Per il trattamento delle malattie autoimmuni, la medicina si avvale principalmente di antinfiammatori steroidei, come il cortisone, a dosaggi immunosoppressivi, cioè mirati a limitare attacchi da parte del sistema immunitario ai tessuti dell’organismo, oppure di farmaci antinfiammatori non steroidei (FANS), che hanno un effetto molto simile ma più blando.

L’utilizzo massiccio e a lungo termine di questi farmaci deve essere evitato a causa dei diversi effetti collaterali che può comportare.

Nel caso del cortisone, ad esempio, il soggetto va incontro a importanti modifiche del suo metabolismo.

Inoltre, un sistema immunitario inibito farmacologicamente, smette di attaccare i tessuti ma, contemporaneamente, smette anche la sua “funzione sentinella” nei confronti di batteri e virus.

AHCC, una molecola ormai molto conosciuta in ambito medico, si è mostrata efficace contro le malattie autoimmuni grazie alla sua azione di nutrimento del sistema immunitario.

Particolamente coinvolti nell’azione protettiva, sono i linfociti NK che compongono l’immunità aspecifica dell’organismo e che rappresentano il bersaglio della molecola AHCC, che ne aumenta il numero e l’efficacia.

Potenziare l’immunità aspecifica significa permettere all’organismo di combattere più efficacemente gli agenti patogeni, inibendo l’azione distruttiva delle sue strutture.

Per trattare le malattie autoimmuni, è quindi utile l’associazione di AHCC alla terapia farmacologica.

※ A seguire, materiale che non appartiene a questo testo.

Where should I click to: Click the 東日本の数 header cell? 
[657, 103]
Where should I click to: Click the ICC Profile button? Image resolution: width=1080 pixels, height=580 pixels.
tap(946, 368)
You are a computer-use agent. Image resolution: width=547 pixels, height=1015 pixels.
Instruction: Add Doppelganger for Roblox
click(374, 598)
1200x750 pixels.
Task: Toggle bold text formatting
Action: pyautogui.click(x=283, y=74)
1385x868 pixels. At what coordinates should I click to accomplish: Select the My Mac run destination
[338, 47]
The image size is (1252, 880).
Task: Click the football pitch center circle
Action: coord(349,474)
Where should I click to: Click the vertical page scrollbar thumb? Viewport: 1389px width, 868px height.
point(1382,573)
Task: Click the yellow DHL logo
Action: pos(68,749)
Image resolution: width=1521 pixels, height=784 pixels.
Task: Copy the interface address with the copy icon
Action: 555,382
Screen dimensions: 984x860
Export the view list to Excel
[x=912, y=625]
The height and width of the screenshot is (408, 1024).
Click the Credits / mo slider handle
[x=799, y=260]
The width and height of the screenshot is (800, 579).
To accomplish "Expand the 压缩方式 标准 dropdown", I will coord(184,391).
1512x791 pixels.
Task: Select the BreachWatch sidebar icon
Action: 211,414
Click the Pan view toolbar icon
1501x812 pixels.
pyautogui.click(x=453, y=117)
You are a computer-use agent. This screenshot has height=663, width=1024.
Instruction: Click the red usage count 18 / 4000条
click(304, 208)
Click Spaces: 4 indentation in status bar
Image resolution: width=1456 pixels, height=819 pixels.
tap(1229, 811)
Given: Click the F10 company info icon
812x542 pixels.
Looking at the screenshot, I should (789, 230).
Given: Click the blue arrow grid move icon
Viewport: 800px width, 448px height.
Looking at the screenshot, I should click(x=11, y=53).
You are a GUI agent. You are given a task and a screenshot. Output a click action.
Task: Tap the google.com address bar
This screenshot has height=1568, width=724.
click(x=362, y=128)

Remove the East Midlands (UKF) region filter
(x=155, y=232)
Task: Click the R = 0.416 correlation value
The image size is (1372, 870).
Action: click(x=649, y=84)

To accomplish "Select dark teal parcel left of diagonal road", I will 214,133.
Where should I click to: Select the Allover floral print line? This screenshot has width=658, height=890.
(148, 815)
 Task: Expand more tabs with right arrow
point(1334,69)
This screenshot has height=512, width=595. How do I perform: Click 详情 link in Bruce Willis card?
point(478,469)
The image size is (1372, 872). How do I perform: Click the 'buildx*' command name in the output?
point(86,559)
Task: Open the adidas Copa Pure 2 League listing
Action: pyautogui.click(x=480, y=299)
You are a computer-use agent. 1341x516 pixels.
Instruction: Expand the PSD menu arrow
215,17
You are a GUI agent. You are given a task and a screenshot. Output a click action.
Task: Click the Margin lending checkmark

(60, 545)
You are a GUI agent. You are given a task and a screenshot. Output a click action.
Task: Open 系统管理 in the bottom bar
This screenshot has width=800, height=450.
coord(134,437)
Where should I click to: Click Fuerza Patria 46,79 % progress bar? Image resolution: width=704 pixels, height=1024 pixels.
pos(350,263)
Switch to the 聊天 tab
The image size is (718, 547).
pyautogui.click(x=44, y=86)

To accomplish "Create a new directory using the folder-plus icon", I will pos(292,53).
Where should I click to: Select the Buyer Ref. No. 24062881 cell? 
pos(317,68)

I farmaci agiscono limitando l’attacco dell’immunità specifica alle strutture del corpo, apportando benefici dal punto di vista dei sintomi mentre, grazie ad AHCC, viene garantita una buona difesa verso gli agenti esterni, al fine di evitare di contrarre le infezioni e le patologie tipiche delle terapie immunosoppressive.

L’effetto di AHCC e dei farmaci antifiammatori è combinato, e consente nel complesso di migliorare la vita del paziente.

E’ opportuno non interrompere il trattamento farmacologico che, per quanto non ottimale, è al momento l’unico a disposizione dei pazienti per diminuire i sintomi delle malattie autoimmuni.